Dans ce contexte, quelles sont les préconisations de Korn Ferry pour régler ce problème de féminisation en haut lieu ?

Pour l’heure, un conseil sans femmes n’est pas sanctionné. Nous voulons aider nos clients à anticiper en démarrant cette féminisation des conseils avant les autres, de façon à bénéficier d’un vivier de candidatures le plus large possible.

Identifier des femmes talentueuses n’est pas plus compliqué que d’identifier des hommes talentueux ! Il y a cinq ans, le sujet était au bout de la table. Maintenant, il est au cœur des discussions. Cela a vraiment bien progressé. Aujourd’hui, nous avons identifié plus de 500 femmes dont le parcours leur permet d’accéder aux 250 premières entreprises françaises.

Plus largement, comment faire en sorte de diversifier davantage les conseils d’administration ?

Il faut que cela corresponde à une utilité dans l’intérêt social de l’entreprise. Pour certaines entreprises, le projet est très lointain, pour d’autres plus sensible, préoccupant, proche. Il y a deux ans, nous avons réalisé, pour le compte du Club XXIe siècle, un annuaire des personnalités issues de la diversité ayant les compétences requises pour devenir administrateurs de société. L’idée est qu’il serve de vivier pour des conseils encore dominés par des hommes blancs.

 

Quelles sont les principales évolutions constatées ces dernières années en matière de gouvernance d’entreprise et de désignation des administrateurs ?

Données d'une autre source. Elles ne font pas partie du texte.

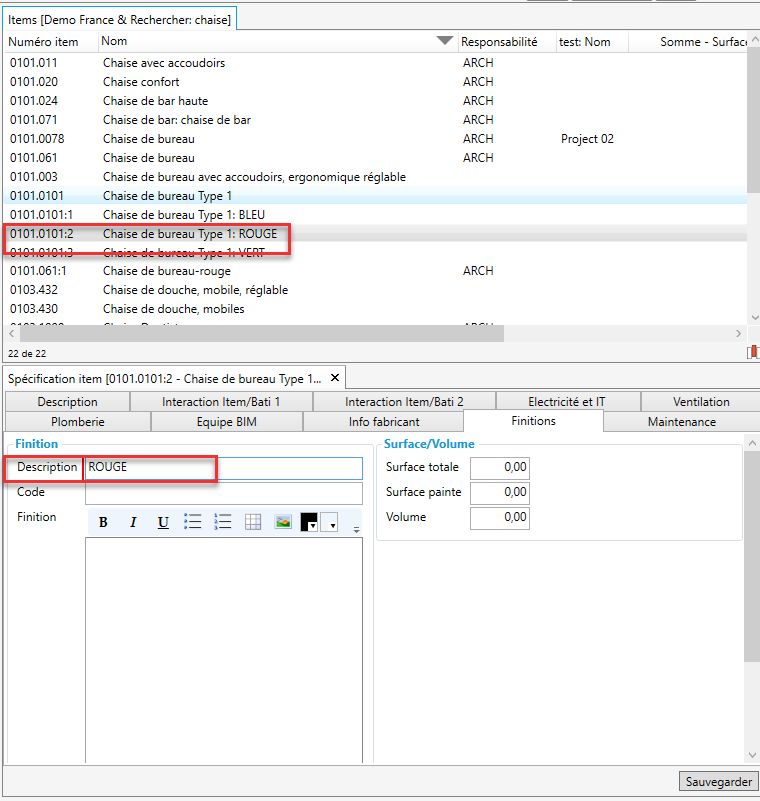Open the black text color picker
The height and width of the screenshot is (801, 760).
click(x=309, y=522)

La moyenne d’âge (59 ans en France) a plutôt tendance à se stabiliser voire à s’élever. En tout cas, nos conseils ne rajeunissent pas. Cela est liée au

fait que les personnes sont plus actives plus tard et que le poids du travail dans les conseils est tel qu’un CEO ne peut être dans 3 ou 4 conseils, mais dans 1 ou 2 maximum. Des textes sont en préparation en France afin que le nombre de mandats d’administrateurs soit limité à 3 contre 5 actuellement, ainsi que de limiter à 2 le nombre de mandats d’administrateurs pour des directeurs généraux.

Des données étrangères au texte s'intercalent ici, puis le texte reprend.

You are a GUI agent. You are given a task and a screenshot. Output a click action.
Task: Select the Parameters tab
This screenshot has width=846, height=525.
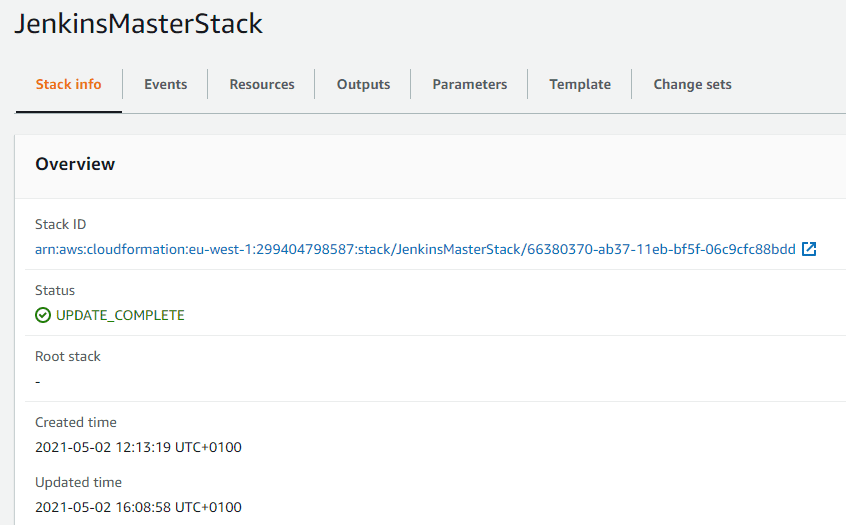coord(469,84)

Les conseils d’administration s’internationalisent depuis la fin des années 90. Plus du tiers des administrateurs des entreprises du CAC 40 ne sont pas français.

 

Faut-il toujours être énarque ou polytechnicien pour pénétrer ces conseils ou y’a-t-il diversification du diplôme d’origine ?

Ca s’est ouvert à d’autres diplômes, du type école de commerce. Mais Polytechnique et ENA restent encore majoritaires, quoiqu’en faible régression.

 

* La loi sur la parité de janvier 2011 prévoit l’instauration de quotas pour féminiser les conseils d’administration des entreprises cotées et des entreprises publiques, avec un taux de 40 % de femmes dans les instances dirigeantes à l’horizon 2017. 9 pays européens ont signifié à Bruxelles leur désaccord : ils refusent l’idée d’une directive européenne pour obliger les entreprises à agir sur ce sujet.